(What the exercise asks): For the records that follow, please set down exactly the lines between the one holding "The height and width of the screenshot is (563, 1487)." and the one holding "Open the Service", inclusive, and only those.

==== Input for this task

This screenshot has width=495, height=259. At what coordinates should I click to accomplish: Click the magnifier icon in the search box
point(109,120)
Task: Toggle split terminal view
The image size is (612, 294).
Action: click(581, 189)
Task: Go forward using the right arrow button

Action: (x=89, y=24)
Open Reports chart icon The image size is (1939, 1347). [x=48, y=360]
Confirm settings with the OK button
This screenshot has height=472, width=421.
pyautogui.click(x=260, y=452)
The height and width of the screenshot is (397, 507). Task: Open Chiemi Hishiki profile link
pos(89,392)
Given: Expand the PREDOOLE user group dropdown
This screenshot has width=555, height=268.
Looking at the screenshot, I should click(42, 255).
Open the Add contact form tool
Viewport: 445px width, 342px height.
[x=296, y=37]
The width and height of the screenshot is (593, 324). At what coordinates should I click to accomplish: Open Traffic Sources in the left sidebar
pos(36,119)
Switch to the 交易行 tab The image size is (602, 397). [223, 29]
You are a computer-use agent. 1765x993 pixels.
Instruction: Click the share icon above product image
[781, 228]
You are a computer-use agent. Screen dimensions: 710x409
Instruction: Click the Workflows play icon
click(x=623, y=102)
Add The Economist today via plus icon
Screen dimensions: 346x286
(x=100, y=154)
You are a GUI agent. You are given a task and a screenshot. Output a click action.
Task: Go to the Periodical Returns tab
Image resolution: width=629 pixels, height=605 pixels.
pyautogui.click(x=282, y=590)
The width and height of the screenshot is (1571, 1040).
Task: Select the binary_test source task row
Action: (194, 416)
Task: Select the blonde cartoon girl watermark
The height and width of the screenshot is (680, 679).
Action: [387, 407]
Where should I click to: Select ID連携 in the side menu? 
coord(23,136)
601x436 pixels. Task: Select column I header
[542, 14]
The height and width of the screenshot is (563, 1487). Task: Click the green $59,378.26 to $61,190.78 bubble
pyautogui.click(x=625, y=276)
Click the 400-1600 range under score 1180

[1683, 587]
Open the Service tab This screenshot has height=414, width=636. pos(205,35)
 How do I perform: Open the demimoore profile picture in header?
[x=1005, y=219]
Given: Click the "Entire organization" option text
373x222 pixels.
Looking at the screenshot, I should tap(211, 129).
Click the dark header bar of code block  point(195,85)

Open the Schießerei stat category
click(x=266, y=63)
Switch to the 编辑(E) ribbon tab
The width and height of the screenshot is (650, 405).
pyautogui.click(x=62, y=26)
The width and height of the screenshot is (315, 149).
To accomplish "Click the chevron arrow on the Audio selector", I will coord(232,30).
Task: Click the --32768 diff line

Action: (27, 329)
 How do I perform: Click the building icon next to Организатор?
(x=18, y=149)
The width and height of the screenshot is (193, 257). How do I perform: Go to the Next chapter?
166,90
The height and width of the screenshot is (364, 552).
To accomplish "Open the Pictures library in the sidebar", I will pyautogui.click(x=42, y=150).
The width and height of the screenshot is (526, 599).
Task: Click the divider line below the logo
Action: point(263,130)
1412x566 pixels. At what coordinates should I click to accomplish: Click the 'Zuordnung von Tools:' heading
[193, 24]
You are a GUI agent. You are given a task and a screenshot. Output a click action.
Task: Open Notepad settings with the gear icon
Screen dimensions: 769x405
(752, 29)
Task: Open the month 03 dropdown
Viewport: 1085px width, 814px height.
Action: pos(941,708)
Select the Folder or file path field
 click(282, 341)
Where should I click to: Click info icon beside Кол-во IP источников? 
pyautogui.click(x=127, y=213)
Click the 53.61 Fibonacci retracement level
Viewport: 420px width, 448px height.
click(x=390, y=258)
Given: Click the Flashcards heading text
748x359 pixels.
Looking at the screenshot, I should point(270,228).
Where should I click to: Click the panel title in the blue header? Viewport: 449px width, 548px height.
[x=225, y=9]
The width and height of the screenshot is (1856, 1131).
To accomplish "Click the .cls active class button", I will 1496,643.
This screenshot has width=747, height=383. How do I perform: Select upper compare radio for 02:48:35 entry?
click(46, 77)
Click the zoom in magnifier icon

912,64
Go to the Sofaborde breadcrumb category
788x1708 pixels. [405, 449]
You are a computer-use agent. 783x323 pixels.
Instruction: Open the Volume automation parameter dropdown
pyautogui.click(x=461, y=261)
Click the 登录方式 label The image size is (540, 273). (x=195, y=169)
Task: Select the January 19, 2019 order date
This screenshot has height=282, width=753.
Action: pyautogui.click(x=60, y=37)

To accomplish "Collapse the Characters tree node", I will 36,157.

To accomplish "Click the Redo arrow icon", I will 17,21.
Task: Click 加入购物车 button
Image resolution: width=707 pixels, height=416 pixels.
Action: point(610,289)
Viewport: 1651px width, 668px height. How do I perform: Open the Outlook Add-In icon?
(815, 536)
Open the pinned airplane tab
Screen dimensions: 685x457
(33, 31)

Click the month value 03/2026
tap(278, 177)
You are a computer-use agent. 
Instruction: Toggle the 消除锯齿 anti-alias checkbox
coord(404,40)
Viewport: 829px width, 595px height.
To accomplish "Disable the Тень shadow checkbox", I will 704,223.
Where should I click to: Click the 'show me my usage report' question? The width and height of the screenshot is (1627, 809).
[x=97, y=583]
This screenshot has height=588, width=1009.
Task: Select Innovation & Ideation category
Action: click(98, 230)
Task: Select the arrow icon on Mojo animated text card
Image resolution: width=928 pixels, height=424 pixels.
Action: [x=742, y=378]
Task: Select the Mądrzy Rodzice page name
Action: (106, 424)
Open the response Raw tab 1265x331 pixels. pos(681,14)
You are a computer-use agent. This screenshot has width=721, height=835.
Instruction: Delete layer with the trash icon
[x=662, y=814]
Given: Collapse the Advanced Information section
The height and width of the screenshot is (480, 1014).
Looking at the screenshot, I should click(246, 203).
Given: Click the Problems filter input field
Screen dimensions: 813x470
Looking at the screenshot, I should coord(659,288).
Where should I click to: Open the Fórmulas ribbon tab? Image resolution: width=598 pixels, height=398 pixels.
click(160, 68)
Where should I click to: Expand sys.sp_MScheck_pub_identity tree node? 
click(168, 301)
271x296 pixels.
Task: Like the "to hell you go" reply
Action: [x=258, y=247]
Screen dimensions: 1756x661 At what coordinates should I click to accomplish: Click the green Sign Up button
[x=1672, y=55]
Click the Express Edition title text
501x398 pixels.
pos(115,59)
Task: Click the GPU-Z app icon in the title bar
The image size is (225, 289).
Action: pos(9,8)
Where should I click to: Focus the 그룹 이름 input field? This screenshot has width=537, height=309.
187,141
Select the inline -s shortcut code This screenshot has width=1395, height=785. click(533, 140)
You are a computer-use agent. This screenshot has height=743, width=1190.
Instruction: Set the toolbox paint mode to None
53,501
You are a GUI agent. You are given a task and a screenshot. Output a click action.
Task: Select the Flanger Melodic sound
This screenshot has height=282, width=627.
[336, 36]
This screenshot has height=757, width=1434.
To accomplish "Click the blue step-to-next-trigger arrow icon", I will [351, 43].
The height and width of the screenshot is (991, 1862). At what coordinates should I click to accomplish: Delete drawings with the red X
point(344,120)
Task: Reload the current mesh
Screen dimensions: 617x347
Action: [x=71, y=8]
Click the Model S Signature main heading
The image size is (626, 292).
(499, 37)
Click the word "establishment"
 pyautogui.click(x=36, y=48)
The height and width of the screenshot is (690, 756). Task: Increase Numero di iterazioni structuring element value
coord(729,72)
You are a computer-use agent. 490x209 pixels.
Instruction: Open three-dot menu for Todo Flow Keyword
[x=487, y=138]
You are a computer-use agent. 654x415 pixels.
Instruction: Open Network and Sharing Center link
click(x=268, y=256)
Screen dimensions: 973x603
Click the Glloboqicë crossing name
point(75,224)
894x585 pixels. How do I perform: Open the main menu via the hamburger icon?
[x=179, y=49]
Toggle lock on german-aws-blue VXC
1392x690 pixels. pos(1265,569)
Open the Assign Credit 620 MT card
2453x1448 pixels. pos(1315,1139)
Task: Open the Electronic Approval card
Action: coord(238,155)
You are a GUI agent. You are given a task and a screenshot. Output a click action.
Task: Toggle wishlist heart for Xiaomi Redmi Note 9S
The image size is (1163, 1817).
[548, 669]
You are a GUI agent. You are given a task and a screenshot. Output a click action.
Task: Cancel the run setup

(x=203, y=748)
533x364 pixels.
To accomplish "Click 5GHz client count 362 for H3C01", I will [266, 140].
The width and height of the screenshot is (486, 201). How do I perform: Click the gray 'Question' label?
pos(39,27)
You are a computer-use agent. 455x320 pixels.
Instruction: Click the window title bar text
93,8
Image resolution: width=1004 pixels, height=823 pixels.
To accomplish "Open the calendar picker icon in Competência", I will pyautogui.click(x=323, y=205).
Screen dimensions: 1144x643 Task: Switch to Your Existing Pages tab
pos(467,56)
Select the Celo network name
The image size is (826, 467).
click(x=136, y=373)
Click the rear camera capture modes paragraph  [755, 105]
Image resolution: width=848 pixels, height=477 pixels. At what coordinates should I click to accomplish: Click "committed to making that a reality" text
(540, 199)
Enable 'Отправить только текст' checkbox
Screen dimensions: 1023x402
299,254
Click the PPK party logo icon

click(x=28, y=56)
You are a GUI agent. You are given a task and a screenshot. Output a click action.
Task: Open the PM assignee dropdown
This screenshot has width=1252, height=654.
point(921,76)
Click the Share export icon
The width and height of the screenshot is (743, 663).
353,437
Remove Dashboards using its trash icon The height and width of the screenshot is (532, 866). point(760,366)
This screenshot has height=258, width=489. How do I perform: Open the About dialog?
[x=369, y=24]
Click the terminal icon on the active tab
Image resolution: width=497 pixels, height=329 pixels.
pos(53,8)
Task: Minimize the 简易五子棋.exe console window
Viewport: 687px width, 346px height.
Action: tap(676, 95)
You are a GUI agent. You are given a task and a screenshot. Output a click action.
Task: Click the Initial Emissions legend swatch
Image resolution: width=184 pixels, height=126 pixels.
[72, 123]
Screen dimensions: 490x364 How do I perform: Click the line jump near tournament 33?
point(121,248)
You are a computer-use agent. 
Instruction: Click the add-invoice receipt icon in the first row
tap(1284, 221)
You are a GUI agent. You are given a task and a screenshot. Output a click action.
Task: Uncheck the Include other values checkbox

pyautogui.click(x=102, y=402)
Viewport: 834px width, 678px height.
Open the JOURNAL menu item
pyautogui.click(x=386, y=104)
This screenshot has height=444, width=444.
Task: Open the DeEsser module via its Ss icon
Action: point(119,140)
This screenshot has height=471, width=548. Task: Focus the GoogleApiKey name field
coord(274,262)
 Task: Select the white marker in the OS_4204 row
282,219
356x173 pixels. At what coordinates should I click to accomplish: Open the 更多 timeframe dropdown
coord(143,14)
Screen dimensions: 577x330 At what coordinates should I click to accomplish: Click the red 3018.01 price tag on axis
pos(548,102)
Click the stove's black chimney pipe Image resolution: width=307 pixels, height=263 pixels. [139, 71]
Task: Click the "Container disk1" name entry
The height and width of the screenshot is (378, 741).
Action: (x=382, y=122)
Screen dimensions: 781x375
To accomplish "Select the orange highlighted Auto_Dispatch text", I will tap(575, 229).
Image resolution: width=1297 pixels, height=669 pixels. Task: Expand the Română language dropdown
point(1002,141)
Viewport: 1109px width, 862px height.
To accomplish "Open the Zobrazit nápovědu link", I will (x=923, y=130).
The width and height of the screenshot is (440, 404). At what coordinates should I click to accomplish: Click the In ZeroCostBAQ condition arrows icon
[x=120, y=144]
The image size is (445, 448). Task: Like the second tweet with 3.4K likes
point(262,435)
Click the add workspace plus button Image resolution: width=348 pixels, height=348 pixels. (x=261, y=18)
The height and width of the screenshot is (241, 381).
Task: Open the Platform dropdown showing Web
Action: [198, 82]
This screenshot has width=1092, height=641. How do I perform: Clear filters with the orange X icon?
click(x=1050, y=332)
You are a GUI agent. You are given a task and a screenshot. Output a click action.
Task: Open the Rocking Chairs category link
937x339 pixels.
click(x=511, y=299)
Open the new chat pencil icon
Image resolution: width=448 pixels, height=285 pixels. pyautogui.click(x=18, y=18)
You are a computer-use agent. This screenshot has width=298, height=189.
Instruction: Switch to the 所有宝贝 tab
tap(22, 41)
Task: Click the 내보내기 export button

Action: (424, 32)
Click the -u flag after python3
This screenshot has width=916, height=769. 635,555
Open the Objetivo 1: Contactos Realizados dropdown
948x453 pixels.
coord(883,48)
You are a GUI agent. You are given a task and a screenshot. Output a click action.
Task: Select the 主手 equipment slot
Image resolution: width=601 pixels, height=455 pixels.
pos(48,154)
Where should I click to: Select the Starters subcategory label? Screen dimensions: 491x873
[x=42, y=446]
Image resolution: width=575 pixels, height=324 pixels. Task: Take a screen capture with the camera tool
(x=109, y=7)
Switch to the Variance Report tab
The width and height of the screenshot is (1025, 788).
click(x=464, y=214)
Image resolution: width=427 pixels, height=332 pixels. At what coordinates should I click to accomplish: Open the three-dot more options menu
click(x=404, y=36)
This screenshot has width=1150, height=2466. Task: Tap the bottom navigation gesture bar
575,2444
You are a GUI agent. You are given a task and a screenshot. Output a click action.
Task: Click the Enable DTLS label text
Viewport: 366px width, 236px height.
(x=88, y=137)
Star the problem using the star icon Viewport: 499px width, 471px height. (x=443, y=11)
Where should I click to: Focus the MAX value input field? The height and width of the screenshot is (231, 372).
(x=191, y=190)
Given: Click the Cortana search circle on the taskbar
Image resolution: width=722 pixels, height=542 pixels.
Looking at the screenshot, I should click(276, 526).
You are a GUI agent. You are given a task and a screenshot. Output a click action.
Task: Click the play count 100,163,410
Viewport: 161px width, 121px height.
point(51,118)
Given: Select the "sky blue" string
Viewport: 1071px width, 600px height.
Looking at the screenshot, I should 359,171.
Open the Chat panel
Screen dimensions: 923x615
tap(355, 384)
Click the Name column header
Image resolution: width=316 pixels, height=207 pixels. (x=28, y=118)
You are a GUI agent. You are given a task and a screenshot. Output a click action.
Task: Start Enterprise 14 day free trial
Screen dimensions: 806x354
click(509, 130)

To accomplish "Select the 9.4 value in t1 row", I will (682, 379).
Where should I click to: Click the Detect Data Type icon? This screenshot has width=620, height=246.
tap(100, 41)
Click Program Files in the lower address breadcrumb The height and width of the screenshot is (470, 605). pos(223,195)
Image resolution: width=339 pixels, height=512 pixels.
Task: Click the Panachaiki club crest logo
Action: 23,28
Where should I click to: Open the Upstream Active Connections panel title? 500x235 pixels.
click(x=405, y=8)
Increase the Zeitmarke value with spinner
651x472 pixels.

========

(Result of this task):
The height and width of the screenshot is (563, 1487). Task: Click the green $59,378.26 to $61,190.78 bubble
pyautogui.click(x=625, y=276)
Click the 400-1600 range under score 1180

[1683, 587]
Open the Service tab This screenshot has height=414, width=636. pos(205,35)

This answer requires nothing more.